Work to be completed:
Exactly as written, transcribe each record below.

== Segment start ==

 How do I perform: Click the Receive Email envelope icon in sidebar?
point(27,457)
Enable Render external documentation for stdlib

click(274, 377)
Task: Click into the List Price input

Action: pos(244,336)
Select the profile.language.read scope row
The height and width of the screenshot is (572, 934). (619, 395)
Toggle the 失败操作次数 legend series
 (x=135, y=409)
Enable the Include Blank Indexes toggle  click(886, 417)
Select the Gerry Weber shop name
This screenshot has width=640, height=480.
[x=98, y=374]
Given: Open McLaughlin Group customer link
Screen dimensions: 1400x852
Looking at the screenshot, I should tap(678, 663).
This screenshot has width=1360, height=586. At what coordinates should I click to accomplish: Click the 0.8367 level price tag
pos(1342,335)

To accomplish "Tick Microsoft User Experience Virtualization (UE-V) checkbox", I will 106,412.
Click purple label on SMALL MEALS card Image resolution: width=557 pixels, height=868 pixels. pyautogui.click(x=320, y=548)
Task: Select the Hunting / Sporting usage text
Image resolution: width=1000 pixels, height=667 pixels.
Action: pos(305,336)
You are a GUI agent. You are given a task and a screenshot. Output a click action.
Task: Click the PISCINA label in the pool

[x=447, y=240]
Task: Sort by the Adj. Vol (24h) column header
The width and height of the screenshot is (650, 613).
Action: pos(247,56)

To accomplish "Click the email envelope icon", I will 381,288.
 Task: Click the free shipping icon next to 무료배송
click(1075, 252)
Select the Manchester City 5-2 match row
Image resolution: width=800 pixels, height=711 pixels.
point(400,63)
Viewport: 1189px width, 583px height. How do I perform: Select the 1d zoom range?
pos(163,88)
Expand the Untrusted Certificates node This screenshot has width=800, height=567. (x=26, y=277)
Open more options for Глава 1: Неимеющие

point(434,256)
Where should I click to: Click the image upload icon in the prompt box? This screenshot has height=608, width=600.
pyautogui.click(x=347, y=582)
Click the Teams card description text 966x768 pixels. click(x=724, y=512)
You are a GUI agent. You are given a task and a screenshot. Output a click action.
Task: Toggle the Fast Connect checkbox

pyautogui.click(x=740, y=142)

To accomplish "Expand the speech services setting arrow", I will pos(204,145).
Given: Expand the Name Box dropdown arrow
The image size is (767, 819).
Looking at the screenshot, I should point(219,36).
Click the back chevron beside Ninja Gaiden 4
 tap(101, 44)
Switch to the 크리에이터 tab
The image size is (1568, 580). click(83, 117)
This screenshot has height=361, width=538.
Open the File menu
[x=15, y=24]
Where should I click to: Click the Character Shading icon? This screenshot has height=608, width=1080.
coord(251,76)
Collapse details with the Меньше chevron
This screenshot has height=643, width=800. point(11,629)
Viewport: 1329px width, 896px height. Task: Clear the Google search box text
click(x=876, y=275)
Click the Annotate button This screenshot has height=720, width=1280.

== Segment end ==

Reply:
 How do I perform: Click the Receive Email envelope icon in sidebar?
point(27,457)
Enable Render external documentation for stdlib

click(274, 377)
Task: Click into the List Price input

Action: pos(244,336)
Select the profile.language.read scope row
The height and width of the screenshot is (572, 934). (619, 395)
Toggle the 失败操作次数 legend series
 (x=135, y=409)
Enable the Include Blank Indexes toggle  click(886, 417)
Select the Gerry Weber shop name
This screenshot has width=640, height=480.
[x=98, y=374]
Given: Open McLaughlin Group customer link
Screen dimensions: 1400x852
Looking at the screenshot, I should tap(678, 663).
This screenshot has width=1360, height=586. At what coordinates should I click to accomplish: Click the 0.8367 level price tag
pos(1342,335)

To accomplish "Tick Microsoft User Experience Virtualization (UE-V) checkbox", I will 106,412.
Click purple label on SMALL MEALS card Image resolution: width=557 pixels, height=868 pixels. pyautogui.click(x=320, y=548)
Task: Select the Hunting / Sporting usage text
Image resolution: width=1000 pixels, height=667 pixels.
Action: pos(305,336)
You are a GUI agent. You are given a task and a screenshot. Output a click action.
Task: Click the PISCINA label in the pool

[x=447, y=240]
Task: Sort by the Adj. Vol (24h) column header
The width and height of the screenshot is (650, 613).
Action: pos(247,56)

To accomplish "Click the email envelope icon", I will 381,288.
 Task: Click the free shipping icon next to 무료배송
click(1075, 252)
Select the Manchester City 5-2 match row
Image resolution: width=800 pixels, height=711 pixels.
point(400,63)
Viewport: 1189px width, 583px height. How do I perform: Select the 1d zoom range?
pos(163,88)
Expand the Untrusted Certificates node This screenshot has width=800, height=567. (x=26, y=277)
Open more options for Глава 1: Неимеющие

point(434,256)
Where should I click to: Click the image upload icon in the prompt box? This screenshot has height=608, width=600.
pyautogui.click(x=347, y=582)
Click the Teams card description text 966x768 pixels. click(x=724, y=512)
You are a GUI agent. You are given a task and a screenshot. Output a click action.
Task: Toggle the Fast Connect checkbox

pyautogui.click(x=740, y=142)

To accomplish "Expand the speech services setting arrow", I will pos(204,145).
Given: Expand the Name Box dropdown arrow
The image size is (767, 819).
Looking at the screenshot, I should point(219,36).
Click the back chevron beside Ninja Gaiden 4
 tap(101, 44)
Switch to the 크리에이터 tab
The image size is (1568, 580). click(83, 117)
This screenshot has height=361, width=538.
Open the File menu
[x=15, y=24]
Where should I click to: Click the Character Shading icon? This screenshot has height=608, width=1080.
coord(251,76)
Collapse details with the Меньше chevron
This screenshot has height=643, width=800. point(11,629)
Viewport: 1329px width, 896px height. Task: Clear the Google search box text
click(x=876, y=275)
Click the Annotate button This screenshot has height=720, width=1280.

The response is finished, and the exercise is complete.